• Tus tareas
A. Enumera todas las películas que el texto sobre Steve McQueen menciona por su título.
B. Responde estas preguntas según el texto sobre Steve McQueen:
(i) ¿Qué enfermedad causó la muerte de Steve McQueen y en qué mes y año murió?
(ii) ¿Con qué frecuencia se vuelve a ver La gran evasión, según el texto?
(iii) ¿Qué personaje interpreta McQueen en El rey del juego?

• Texto extraído
- - - - -

Steve McQueen, el errante

Uno de los actores que ocupa un lugar muy destacado en mi educación sentimental es Steve McQueen. McQueen, que tal día como hoy hubiera cumplido 85 años si un cáncer de pulmón no siega su vida en noviembre de 1980, se convirtió en uno de mis referentes favoritos en las sesiones de cine de a las cuatro de la tarde, domingos en los que no me cansaba de ver Los siete magníficos (John Sturgess, 1960).

No obstante, la película definitiva, la que me hizo desde ese entonces miembro del club de seguidores de Steve McQueen fue La gran evasión (John Sturgess, 1963), que es una de esas películas que veo una vez al año y en la que –y me la sé de memoria– todavía sufro con los militares aliados que se han fugado de un campo de prisioneros alemán durante la II Guerra Mundial.

La carrera de Steve McQueen está salpicada de grandes títulos y otros que no lo son tanto pero es que incluso en esos casos si algo las salvan es, precisamente, que anda por ahí un actor al que la vida no le trató demasiado bien, sobre todo en su niñez y adolescencia, tiempos en los que solía visitar el reformatorio.

Y parte de este involuntario aprendizaje en las calles se grabó en su persona. A mi me parece un fantástico actor aunque otros piensen lo contrario.

Me encanta su trabajo como el chico de Cincinnati en El rey del juego (Norman Jewison, 1965) pero es que también me encanta El rey del juego, título en el que mantiene un duelo con grandes pesos pesados como Edward G. Robinson y Karl Malden.

- - - - -

• Registros

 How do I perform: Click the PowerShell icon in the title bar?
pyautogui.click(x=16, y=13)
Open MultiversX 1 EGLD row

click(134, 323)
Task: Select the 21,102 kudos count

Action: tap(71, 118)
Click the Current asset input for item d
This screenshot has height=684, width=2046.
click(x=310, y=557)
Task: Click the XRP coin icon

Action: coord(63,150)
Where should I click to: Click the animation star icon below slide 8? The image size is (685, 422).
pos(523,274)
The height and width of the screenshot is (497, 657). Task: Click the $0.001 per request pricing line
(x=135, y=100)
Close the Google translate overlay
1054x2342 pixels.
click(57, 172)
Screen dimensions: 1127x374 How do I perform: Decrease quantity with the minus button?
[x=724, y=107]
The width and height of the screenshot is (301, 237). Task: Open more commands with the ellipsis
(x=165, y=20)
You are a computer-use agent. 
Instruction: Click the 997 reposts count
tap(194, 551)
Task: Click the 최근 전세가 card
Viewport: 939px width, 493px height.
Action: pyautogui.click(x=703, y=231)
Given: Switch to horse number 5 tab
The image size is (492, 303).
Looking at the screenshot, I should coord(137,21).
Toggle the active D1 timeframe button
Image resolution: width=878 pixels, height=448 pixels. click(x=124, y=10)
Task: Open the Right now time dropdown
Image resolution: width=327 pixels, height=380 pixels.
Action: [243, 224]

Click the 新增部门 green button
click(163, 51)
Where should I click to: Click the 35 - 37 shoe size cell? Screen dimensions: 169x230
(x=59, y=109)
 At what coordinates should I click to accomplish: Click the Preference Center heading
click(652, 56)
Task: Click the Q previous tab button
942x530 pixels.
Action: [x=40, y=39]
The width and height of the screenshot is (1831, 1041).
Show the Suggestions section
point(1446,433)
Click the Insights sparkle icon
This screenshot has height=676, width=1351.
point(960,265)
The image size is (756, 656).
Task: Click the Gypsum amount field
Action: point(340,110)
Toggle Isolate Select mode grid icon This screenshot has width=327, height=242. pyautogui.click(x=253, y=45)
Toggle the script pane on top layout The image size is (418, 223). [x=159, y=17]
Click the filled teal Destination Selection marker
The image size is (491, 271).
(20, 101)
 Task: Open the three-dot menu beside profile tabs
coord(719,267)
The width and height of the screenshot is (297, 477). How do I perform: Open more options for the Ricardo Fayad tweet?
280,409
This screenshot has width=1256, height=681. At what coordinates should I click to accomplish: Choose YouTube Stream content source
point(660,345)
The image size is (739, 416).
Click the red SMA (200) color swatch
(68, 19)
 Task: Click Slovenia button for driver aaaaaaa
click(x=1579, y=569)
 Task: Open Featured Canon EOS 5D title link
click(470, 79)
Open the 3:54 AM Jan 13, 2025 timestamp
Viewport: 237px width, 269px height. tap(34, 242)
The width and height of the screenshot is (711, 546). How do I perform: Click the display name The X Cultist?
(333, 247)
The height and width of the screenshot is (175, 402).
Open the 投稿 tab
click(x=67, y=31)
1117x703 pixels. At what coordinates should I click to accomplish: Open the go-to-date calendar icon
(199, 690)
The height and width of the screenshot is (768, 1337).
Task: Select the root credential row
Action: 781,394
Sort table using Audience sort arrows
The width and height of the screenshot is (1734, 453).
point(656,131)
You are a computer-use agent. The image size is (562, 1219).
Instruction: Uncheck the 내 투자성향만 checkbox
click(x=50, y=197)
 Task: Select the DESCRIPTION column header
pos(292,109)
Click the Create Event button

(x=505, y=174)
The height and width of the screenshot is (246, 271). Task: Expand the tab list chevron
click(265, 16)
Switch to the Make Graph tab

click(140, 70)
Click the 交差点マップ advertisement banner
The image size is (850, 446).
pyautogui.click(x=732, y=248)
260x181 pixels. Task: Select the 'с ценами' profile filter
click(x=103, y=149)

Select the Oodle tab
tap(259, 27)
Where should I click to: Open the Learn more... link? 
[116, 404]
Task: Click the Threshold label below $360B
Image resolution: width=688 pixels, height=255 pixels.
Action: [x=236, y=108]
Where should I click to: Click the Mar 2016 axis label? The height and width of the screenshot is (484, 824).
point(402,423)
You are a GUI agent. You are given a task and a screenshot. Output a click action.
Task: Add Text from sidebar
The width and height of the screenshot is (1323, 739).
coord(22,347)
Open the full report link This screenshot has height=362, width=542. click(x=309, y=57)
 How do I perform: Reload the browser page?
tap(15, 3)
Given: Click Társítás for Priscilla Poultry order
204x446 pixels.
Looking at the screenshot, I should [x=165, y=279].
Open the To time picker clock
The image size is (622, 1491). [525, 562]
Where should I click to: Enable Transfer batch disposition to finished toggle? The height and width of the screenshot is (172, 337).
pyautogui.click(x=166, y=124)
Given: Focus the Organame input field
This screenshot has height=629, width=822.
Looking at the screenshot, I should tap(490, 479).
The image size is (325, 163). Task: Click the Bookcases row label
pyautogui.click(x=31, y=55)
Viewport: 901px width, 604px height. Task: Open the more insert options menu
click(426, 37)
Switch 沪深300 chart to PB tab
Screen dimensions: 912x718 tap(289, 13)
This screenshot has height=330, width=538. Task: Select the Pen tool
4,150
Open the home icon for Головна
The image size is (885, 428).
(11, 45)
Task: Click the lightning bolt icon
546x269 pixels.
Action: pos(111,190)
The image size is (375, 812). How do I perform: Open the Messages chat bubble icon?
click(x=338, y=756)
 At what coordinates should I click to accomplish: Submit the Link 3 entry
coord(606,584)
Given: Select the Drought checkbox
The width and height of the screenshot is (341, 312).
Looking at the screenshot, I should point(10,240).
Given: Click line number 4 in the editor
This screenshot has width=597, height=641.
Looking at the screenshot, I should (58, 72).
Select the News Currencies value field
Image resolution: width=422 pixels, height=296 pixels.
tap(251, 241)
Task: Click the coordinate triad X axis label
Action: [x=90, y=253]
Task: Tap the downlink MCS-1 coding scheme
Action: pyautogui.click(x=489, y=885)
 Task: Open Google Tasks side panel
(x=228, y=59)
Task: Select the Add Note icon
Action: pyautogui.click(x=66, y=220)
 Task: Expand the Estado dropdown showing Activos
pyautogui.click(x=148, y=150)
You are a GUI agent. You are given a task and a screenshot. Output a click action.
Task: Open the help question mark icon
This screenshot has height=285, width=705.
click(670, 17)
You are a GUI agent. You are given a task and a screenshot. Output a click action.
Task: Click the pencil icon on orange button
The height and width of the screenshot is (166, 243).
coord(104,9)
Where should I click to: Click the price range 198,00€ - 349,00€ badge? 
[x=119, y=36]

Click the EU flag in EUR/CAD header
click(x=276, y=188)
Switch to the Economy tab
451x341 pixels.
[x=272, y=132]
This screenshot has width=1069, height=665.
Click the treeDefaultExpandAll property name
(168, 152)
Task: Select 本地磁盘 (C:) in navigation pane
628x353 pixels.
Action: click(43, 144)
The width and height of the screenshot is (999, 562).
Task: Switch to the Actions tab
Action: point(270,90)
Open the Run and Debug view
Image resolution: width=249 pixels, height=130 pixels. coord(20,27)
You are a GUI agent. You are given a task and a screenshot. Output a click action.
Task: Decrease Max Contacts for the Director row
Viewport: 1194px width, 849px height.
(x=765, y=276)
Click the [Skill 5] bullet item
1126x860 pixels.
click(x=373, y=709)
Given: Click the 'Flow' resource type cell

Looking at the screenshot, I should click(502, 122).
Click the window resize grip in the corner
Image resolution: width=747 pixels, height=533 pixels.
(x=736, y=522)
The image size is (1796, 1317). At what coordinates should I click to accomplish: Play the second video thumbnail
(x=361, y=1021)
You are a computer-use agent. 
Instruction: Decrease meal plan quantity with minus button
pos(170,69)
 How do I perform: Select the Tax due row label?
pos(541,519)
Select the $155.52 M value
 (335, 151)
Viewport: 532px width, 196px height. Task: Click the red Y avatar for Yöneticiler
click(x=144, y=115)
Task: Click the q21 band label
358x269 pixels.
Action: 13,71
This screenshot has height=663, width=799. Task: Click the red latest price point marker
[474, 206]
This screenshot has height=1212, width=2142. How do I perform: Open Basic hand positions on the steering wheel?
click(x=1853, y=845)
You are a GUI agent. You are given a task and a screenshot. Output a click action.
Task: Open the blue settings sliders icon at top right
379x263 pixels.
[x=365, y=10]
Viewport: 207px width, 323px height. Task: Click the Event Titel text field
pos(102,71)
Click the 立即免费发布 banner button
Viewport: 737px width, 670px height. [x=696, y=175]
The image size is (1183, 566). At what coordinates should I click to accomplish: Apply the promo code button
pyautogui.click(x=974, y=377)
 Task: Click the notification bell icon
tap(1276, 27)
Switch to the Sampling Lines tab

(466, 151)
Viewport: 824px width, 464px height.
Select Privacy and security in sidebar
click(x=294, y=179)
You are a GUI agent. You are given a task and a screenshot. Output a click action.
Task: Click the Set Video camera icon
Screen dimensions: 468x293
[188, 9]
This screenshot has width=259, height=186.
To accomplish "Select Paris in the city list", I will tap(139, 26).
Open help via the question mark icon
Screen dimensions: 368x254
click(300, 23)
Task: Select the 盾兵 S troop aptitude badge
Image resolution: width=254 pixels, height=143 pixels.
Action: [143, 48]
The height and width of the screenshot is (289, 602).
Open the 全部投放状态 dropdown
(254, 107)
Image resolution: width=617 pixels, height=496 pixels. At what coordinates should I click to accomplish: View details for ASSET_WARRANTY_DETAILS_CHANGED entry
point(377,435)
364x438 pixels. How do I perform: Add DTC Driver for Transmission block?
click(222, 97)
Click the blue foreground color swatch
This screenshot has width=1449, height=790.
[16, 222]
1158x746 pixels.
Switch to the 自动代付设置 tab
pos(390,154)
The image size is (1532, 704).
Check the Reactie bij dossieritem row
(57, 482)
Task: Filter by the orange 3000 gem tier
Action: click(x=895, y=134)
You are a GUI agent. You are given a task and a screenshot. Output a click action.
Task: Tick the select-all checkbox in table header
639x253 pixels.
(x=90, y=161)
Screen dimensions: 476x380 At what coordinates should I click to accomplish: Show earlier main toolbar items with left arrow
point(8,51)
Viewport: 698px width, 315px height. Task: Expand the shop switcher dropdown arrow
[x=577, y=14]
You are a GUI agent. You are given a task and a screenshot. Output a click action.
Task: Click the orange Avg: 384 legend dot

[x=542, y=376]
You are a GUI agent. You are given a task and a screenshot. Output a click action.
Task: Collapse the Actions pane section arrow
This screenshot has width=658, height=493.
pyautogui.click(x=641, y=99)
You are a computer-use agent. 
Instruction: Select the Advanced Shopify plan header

- - - - -

• Soluciones por tarea
A.
Los siete magníficos
La gran evasión
El rey del juego

B.
(i) Un cáncer de pulmón; murió en noviembre de 1980.
(ii) Una vez al año.
(iii) El chico de Cincinnati.